Directive: State how many lines in the collected data below contain the string "answer". Give the number alone.

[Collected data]

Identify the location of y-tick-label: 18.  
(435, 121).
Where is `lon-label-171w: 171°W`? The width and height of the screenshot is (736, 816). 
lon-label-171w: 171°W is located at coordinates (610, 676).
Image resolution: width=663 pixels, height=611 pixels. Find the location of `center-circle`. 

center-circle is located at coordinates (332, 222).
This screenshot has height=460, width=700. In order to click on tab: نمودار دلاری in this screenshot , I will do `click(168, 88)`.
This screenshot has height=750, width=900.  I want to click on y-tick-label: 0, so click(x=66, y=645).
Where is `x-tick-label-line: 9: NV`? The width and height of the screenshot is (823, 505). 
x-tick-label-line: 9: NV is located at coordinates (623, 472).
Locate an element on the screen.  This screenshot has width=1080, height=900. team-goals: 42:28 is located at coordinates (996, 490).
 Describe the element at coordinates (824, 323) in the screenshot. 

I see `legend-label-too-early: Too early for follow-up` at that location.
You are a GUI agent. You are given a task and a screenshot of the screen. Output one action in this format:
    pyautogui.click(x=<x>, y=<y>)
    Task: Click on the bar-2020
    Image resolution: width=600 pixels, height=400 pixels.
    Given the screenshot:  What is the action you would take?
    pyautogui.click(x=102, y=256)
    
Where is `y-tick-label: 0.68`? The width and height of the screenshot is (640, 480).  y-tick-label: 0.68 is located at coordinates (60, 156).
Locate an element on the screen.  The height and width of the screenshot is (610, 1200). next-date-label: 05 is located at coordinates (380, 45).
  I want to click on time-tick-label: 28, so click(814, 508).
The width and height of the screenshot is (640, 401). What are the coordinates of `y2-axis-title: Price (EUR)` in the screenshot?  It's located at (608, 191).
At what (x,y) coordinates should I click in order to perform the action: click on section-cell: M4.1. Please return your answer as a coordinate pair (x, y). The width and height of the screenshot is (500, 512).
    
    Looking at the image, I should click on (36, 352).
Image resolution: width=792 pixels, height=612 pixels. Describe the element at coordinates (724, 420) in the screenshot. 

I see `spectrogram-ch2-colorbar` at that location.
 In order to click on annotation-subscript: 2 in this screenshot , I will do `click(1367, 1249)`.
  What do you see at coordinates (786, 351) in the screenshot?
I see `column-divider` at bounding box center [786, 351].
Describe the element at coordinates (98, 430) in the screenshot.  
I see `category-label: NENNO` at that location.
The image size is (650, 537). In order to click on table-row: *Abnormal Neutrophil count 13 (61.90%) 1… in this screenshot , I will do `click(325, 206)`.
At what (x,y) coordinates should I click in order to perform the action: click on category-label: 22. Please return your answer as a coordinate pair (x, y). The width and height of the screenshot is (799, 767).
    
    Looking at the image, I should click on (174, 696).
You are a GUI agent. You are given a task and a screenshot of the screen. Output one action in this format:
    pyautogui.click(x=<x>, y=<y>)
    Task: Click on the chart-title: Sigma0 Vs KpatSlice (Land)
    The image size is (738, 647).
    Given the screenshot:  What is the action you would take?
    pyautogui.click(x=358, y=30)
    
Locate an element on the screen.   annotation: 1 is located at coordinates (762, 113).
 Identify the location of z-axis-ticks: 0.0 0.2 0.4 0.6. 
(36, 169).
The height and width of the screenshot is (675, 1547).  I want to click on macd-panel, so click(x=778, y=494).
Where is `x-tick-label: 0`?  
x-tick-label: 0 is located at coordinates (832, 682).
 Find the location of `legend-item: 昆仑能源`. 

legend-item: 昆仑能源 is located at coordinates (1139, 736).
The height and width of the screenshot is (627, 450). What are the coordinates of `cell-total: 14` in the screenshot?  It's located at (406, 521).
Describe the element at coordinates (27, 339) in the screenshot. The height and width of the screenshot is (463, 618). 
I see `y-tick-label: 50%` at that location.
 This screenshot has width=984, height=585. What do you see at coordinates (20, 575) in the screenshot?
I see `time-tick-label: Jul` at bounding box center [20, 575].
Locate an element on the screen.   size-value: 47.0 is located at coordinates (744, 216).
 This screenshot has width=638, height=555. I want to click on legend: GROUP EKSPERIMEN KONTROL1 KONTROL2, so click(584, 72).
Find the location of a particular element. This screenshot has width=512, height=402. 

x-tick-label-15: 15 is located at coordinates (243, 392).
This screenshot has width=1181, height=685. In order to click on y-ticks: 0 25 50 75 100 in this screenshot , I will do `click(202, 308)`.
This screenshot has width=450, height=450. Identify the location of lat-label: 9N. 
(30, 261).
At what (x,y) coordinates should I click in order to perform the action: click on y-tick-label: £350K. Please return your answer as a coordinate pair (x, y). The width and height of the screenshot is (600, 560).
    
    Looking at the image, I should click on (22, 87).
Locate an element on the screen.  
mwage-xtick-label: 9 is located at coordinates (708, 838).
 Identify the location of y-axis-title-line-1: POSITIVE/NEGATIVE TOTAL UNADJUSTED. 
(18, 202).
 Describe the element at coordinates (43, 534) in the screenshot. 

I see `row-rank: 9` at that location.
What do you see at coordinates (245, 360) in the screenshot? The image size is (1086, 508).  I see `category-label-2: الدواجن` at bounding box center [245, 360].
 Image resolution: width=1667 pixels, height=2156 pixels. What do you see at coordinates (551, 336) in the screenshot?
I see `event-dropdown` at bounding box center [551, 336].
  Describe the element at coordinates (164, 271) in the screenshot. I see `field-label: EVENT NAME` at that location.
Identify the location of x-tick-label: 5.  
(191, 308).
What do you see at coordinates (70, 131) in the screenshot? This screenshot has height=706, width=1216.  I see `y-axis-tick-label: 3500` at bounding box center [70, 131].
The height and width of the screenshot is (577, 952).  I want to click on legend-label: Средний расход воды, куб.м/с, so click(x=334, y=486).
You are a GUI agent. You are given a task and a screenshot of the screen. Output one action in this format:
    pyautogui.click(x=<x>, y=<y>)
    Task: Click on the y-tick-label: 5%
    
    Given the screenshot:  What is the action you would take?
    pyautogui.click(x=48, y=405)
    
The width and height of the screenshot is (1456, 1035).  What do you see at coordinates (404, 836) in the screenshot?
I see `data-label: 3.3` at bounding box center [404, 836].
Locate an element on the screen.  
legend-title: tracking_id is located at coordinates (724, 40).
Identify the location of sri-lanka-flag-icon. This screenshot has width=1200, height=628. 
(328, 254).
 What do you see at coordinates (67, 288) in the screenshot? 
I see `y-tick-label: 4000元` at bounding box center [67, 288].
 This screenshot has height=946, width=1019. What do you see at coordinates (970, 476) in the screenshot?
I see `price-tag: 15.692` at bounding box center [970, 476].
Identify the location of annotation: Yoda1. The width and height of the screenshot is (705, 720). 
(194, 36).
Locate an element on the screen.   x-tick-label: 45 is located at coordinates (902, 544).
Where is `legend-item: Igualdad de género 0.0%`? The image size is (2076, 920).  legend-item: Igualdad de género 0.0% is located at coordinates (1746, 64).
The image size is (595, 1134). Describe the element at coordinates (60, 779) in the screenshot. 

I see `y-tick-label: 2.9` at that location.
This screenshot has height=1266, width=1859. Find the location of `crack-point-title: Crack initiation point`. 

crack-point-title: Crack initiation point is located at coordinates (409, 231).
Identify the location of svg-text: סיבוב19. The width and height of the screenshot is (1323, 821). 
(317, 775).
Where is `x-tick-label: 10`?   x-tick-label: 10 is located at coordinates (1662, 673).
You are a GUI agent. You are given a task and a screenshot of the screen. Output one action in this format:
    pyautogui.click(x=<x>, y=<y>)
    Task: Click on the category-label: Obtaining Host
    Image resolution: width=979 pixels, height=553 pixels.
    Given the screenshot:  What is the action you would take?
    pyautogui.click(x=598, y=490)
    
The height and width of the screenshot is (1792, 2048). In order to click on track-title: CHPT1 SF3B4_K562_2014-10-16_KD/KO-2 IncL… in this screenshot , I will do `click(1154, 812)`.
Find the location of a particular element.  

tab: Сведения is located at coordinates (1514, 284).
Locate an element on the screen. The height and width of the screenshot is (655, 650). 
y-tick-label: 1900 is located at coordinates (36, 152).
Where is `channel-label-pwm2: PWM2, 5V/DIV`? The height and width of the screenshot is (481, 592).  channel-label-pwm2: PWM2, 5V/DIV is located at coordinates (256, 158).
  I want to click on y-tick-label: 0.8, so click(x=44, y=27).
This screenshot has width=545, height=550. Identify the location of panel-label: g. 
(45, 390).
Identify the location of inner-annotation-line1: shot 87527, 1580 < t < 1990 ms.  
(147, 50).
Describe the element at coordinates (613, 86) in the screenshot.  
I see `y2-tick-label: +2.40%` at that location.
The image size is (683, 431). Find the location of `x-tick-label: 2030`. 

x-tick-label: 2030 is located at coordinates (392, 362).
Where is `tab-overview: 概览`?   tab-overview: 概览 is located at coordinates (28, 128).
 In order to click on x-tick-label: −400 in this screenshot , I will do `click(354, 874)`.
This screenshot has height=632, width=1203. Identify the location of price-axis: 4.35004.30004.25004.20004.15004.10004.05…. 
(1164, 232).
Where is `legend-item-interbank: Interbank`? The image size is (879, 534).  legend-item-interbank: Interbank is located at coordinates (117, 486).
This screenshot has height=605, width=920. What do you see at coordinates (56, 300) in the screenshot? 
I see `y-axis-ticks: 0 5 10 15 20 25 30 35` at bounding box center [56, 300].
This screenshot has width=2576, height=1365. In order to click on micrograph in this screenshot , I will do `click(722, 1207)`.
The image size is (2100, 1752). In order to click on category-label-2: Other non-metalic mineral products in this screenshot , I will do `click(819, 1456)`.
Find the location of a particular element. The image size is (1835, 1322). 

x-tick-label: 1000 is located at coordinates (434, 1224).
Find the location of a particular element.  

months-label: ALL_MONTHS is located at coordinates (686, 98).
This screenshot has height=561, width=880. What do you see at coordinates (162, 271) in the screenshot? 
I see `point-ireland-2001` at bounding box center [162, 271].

Exercise output: 3